GIVEN EXERCISE
Copy the lines below word for word, starting at the line that contains "You are a computer-use agent. The" and ending at the last line. Leave out the pictures.
■ ■ ■ ■ ■
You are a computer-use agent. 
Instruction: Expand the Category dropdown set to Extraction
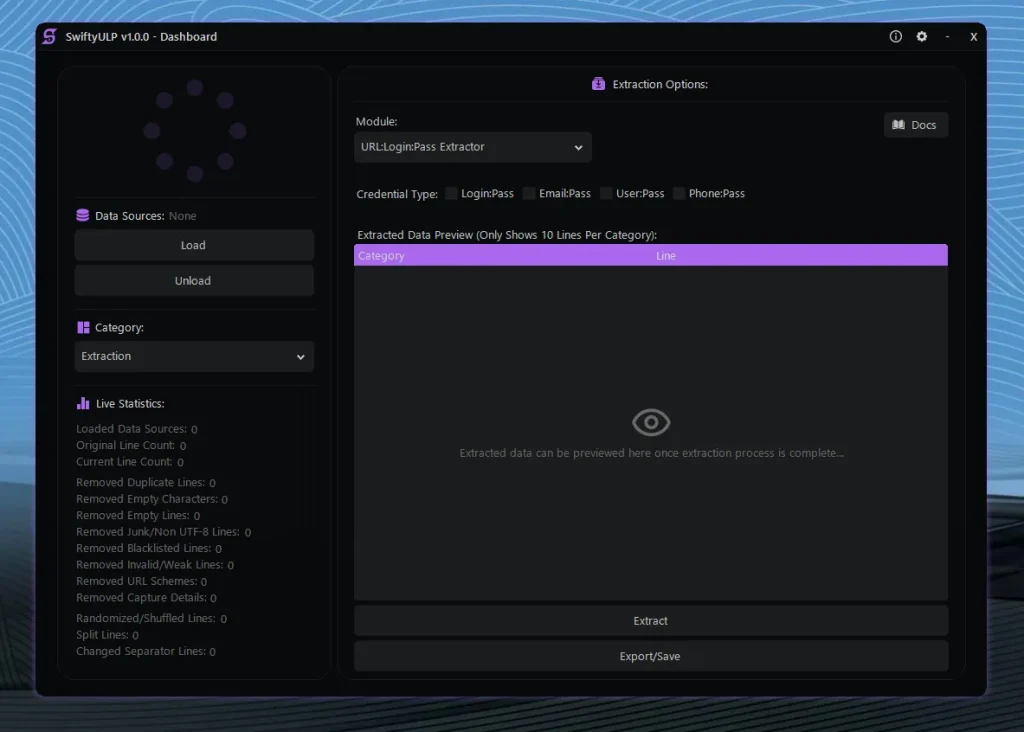pos(193,356)
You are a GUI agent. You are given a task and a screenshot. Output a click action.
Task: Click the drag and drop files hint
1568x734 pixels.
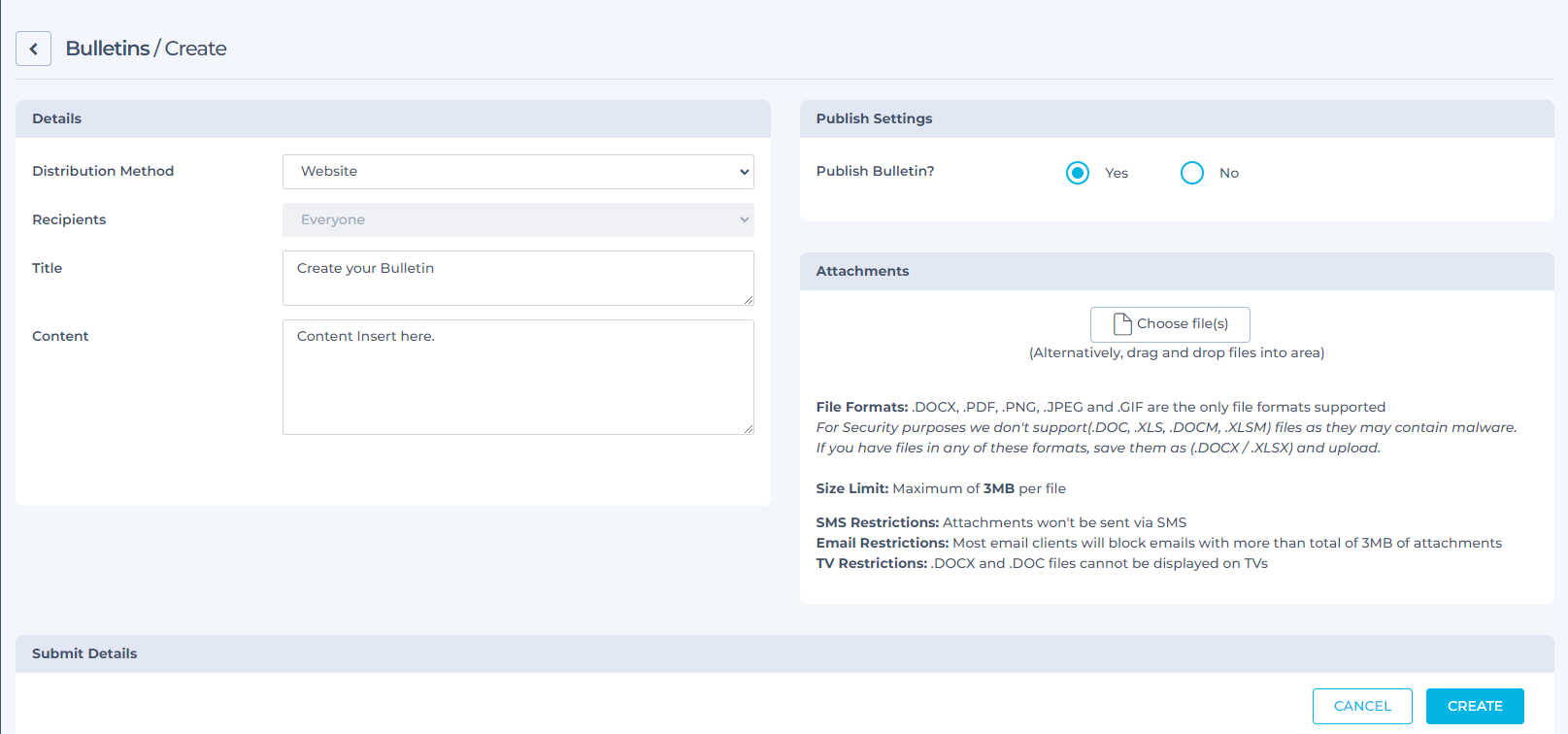(1176, 352)

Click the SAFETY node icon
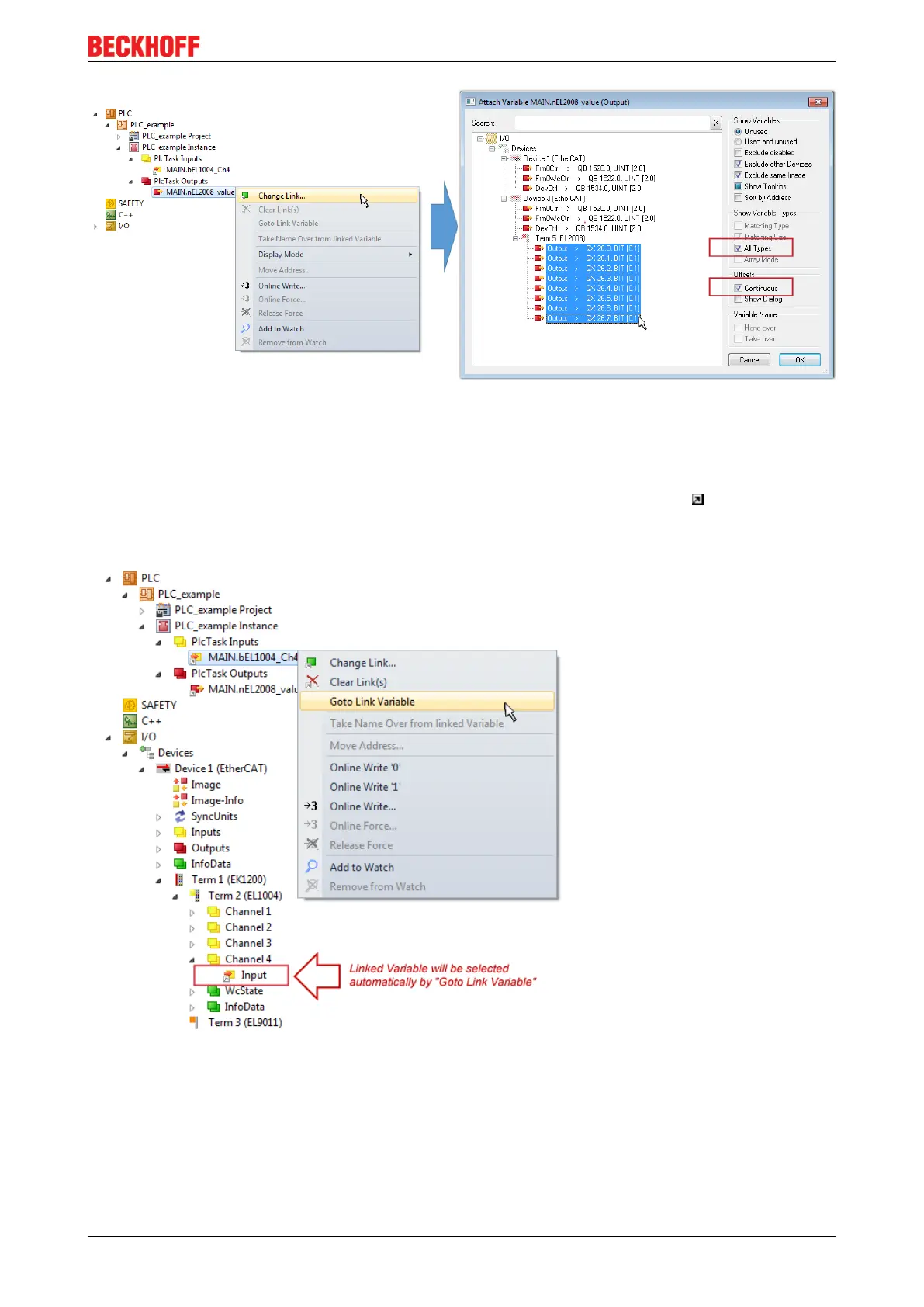(x=130, y=705)
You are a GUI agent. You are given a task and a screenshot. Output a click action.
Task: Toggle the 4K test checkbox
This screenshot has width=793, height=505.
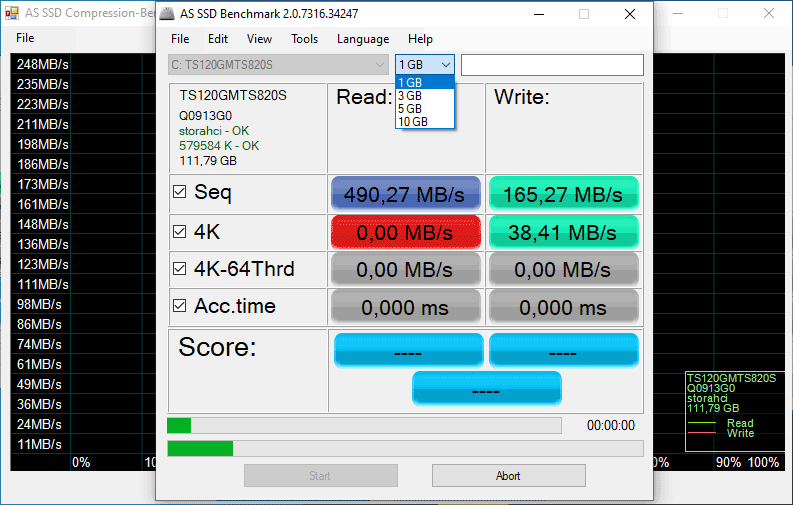pyautogui.click(x=180, y=231)
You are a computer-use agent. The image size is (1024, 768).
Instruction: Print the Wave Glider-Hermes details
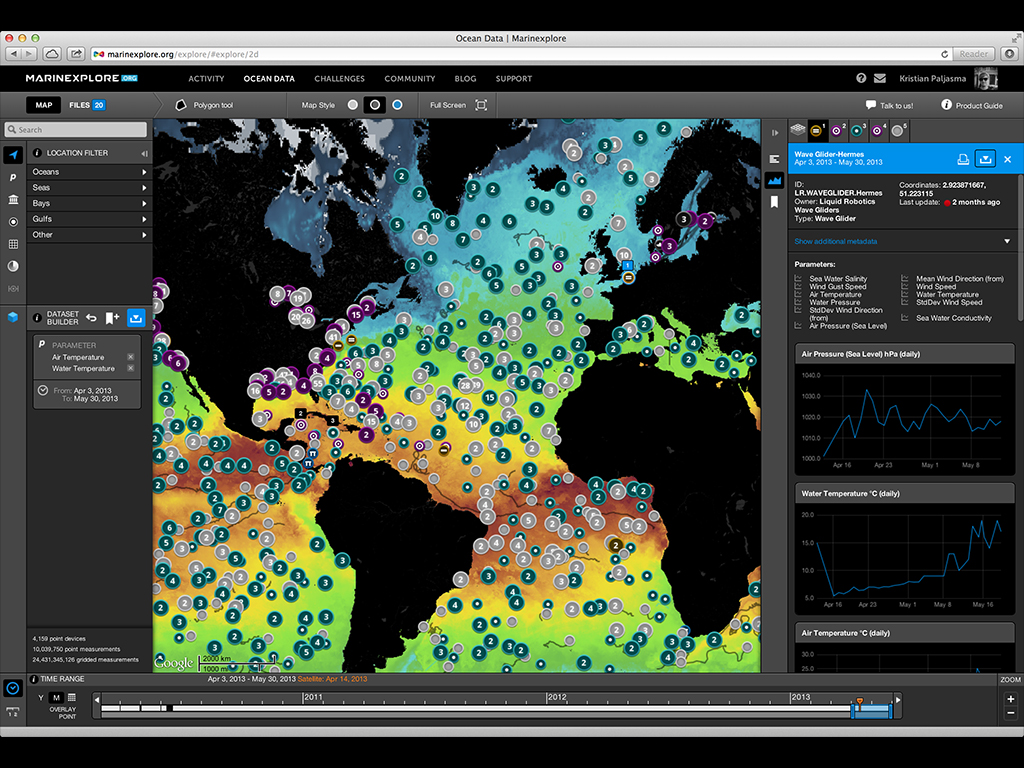pyautogui.click(x=962, y=159)
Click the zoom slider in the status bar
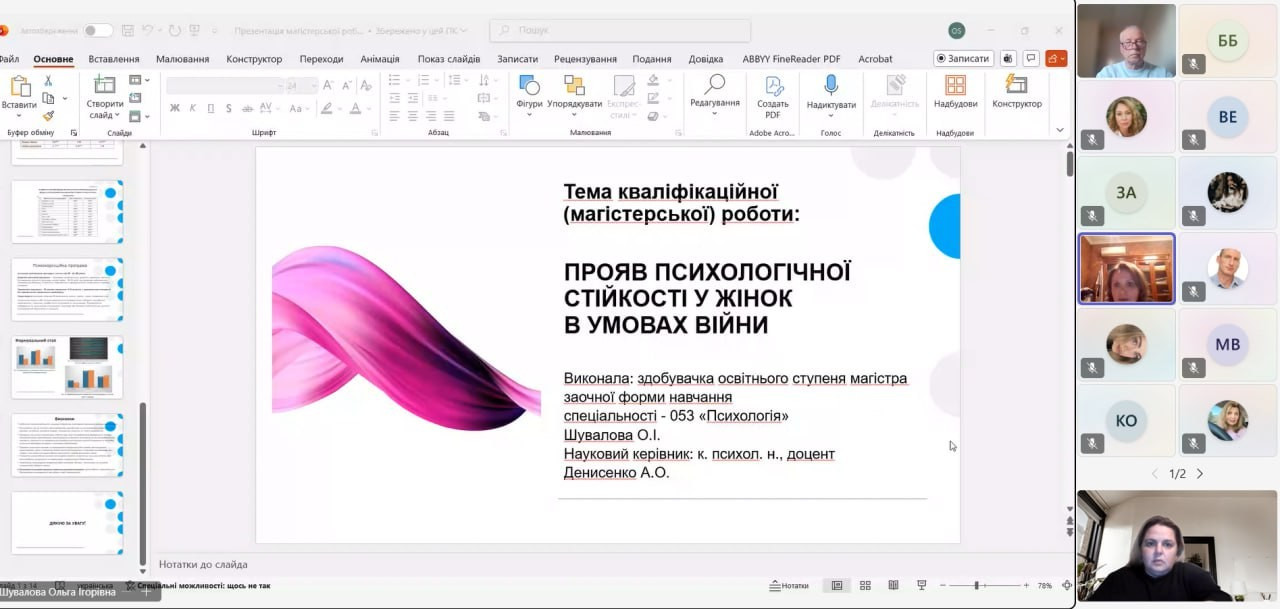 tap(976, 585)
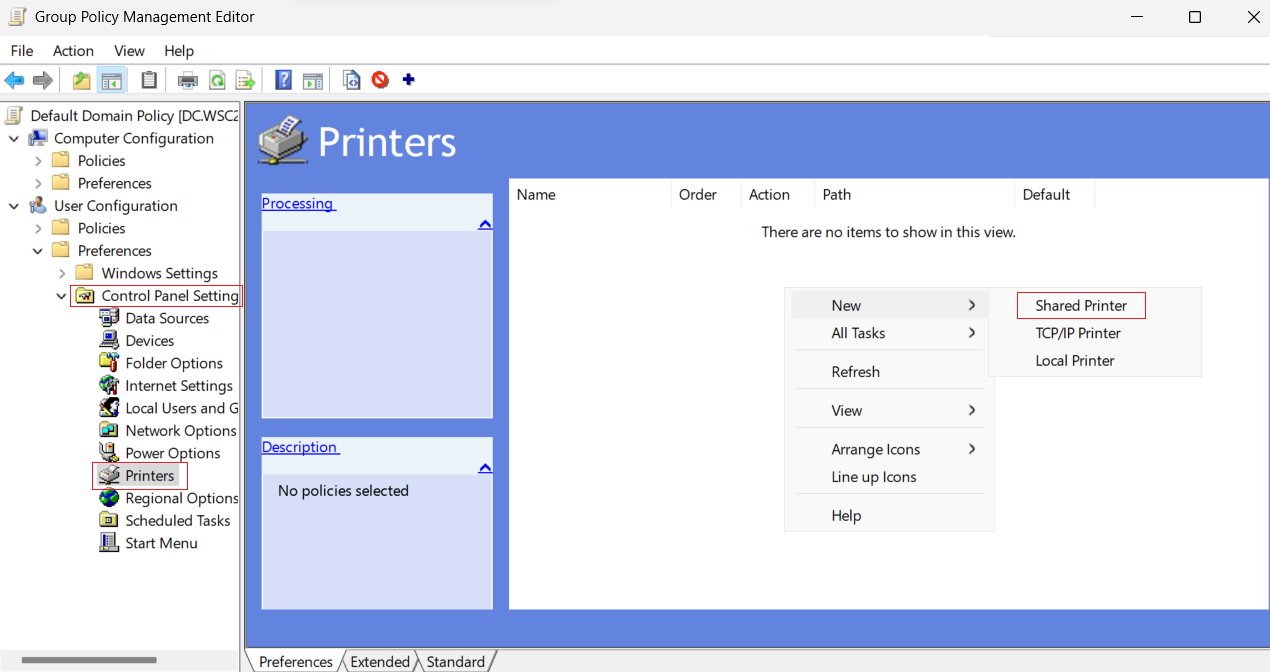Click the blue plus Add New icon
Viewport: 1270px width, 672px height.
[409, 80]
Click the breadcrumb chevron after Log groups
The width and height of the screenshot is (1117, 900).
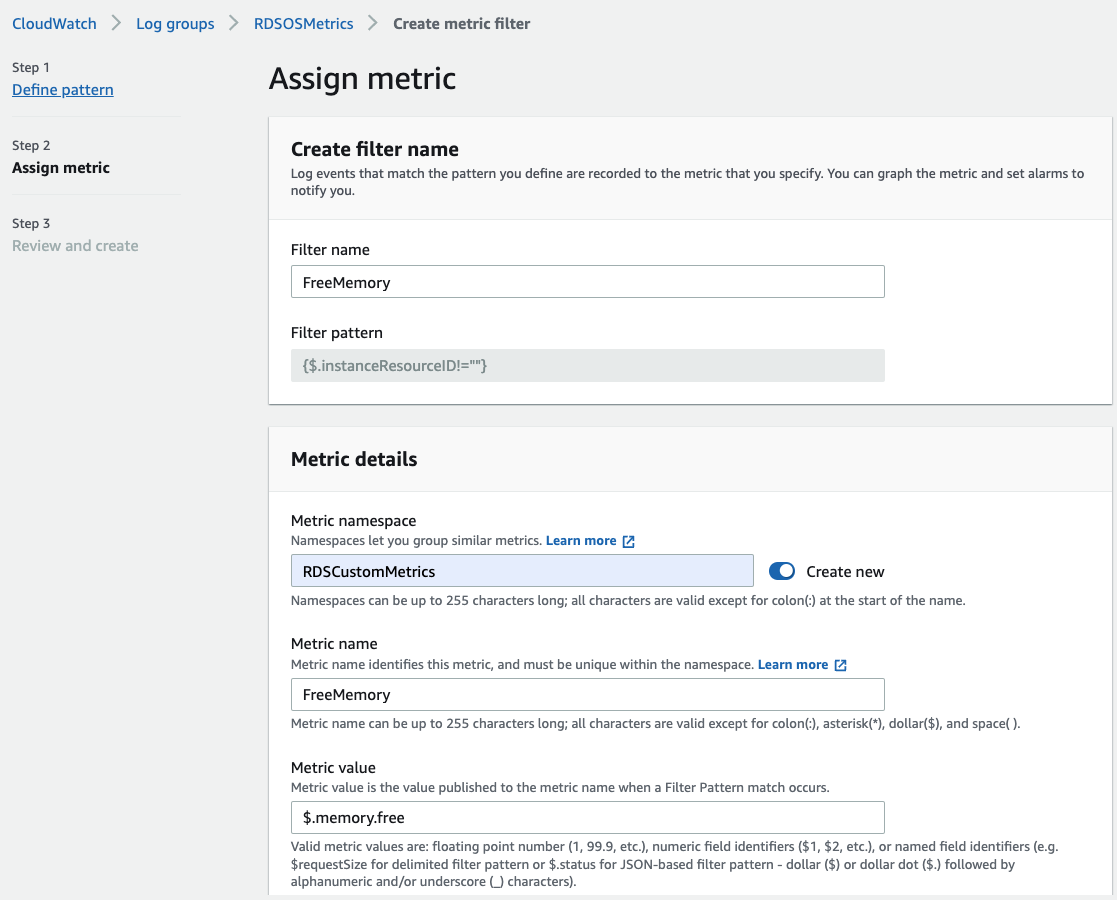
■ ■ ■ ■ ■
RESULT FOR THIS EXERCISE
You are a computer-use agent. The image size is (1024, 768).
Instruction: Print the Wave Glider-Hermes details
pyautogui.click(x=962, y=159)
Click the zoom slider in the status bar
 tap(976, 585)
Click the blue plus Add New icon
Viewport: 1270px width, 672px height.
[409, 80]
Click the breadcrumb chevron after Log groups
The width and height of the screenshot is (1117, 900).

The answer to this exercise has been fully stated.